### 原文节选
接种羊大肠杆菌后的5 只小鼠在16 h 小鼠表现出精神不振，食欲减少，眼睛出现粘稠的分泌物，呼吸加快。24 h 后5 只小鼠全部死亡，对照组的5 小鼠没有任何变化，将死亡小鼠进行剖检，可见肠内出现肿胀，有黄色液状内容物，肝脏和脾脏出现肿大和出血点。从肝脏、脾脏及肠内容物中分离到了大肠杆菌。

2.4 药敏试验结果

培养取出平板，抑菌环的边缘以肉眼见不到细菌明显生长为限。用卡尺量取抑菌圈的直径，并判定试验结果。结果表明该菌株对克拉霉素、氨苄西林、氧氟沙星、苯唑西林、氨曲南、链霉素、甲氧嘧啶、新霉素、红霉素、氯霉素、大观霉素、卡那霉素均不敏感，对呋喃妥因（15 mm）和多粘菌素（20 mm）敏感。

2.5 毒力基因PCR 检测结果

10 种毒力因子共检测出4 种毒力因子，分别为fimH（510 bp）、papC（710 bp）、ompA（919 bp）、mat（239 bp）。如图2 所示与预期大小一致。

图2 部分毒力基因PCR 扩增结果Fig.2 PCR amplification results of some virulence genes

2.6 耐药基因PCR 检测结果

8 种耐药基因检测出5 种，分别为aadA1（280 bp）、gyrA（810 bp）、parC（980 bp）、Sul2（435 bp）、floR（399 bp）。结果可见，与预期目的基因大小一致。如图3 所示。
######
请照抄上面关于羊大肠杆菌试验结果的节选，从“2.5 毒力基因PCR 检测结果”起，到“bp）、floR（399 bp）。结果可见，与预期目的基因大小一致。如图3 所示。”为止（包括这几个字）。
### 可用数据
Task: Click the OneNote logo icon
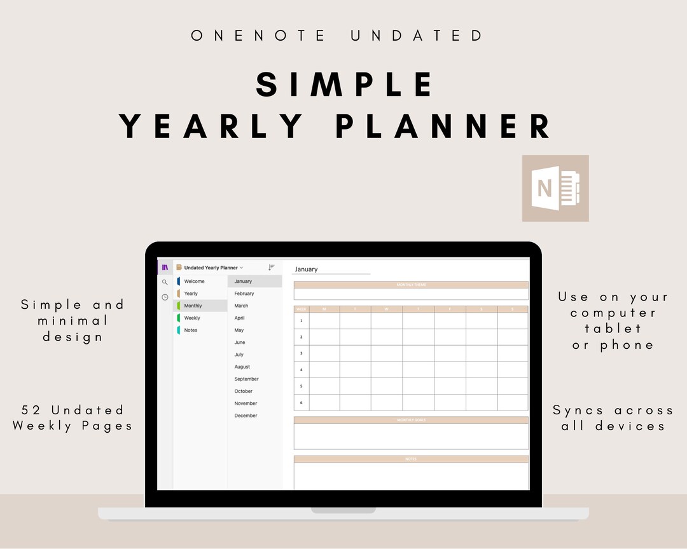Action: pos(555,188)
######
本题输出
2.5 毒力基因PCR 检测结果

10 种毒力因子共检测出4 种毒力因子，分别为fimH（510 bp）、papC（710 bp）、ompA（919 bp）、mat（239 bp）。如图2 所示与预期大小一致。

图2 部分毒力基因PCR 扩增结果Fig.2 PCR amplification results of some virulence genes

2.6 耐药基因PCR 检测结果

8 种耐药基因检测出5 种，分别为aadA1（280 bp）、gyrA（810 bp）、parC（980 bp）、Sul2（435 bp）、floR（399 bp）。结果可见，与预期目的基因大小一致。如图3 所示。